There were also steep losses in Manila, Mumbai and Jakarta.

“Global financial markets continue to struggle to rally as various geopolitical concerns weigh on investor confidence,” said Nick Twidale, chief operating officer at Rakuten Securities Australia.

In the currency market, the US dollar fell after Wall Street opened lower, spurring a risk-off move that benefited the safe-haven Japanese yen and Swiss franc against the greenback.

At mid-morning in New York, the dollar was down against the yen by 0.71%, last trading at ¥111.99. Against the Swiss franc the dollar was down 8 basis points, last at 0.995 francs. The dollar index, a gauge of its value against six major currencies, fell 5 basis points to 95.976.

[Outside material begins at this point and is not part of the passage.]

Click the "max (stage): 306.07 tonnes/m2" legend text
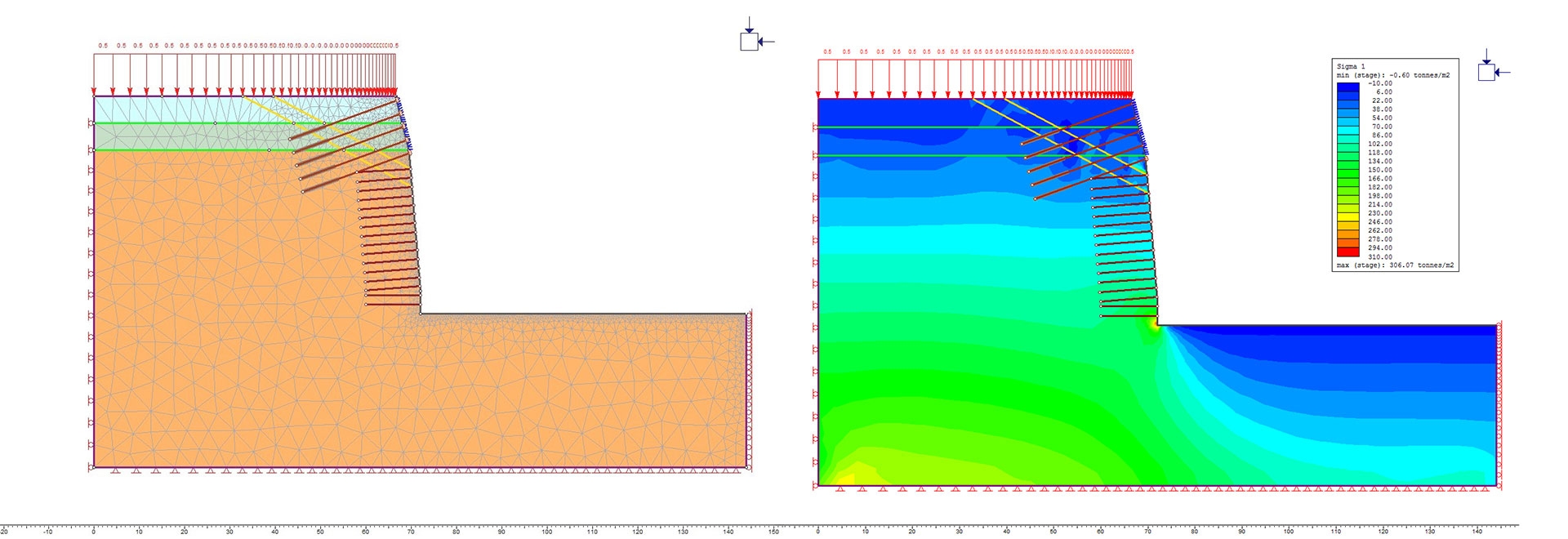1568x539 pixels. [1395, 265]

Oil prices dived after Saudi Arabia said it could supply more crude quickly if needed, reassuring investors. In New York trading, Brent crude futures dropped 2.8%, or US$2.27, to US$77.56 a barrel by 1521 GMT after plunging to US$77.50, the lowest since Sept 18. US crude fell US$1.98, or 2.9%, to US$67.38 a barrel, after hitting a session low of US$67.26, the lowest level since Sept 7. – Agencies


Saudi crown prince attends investment forum amid ‘crisis’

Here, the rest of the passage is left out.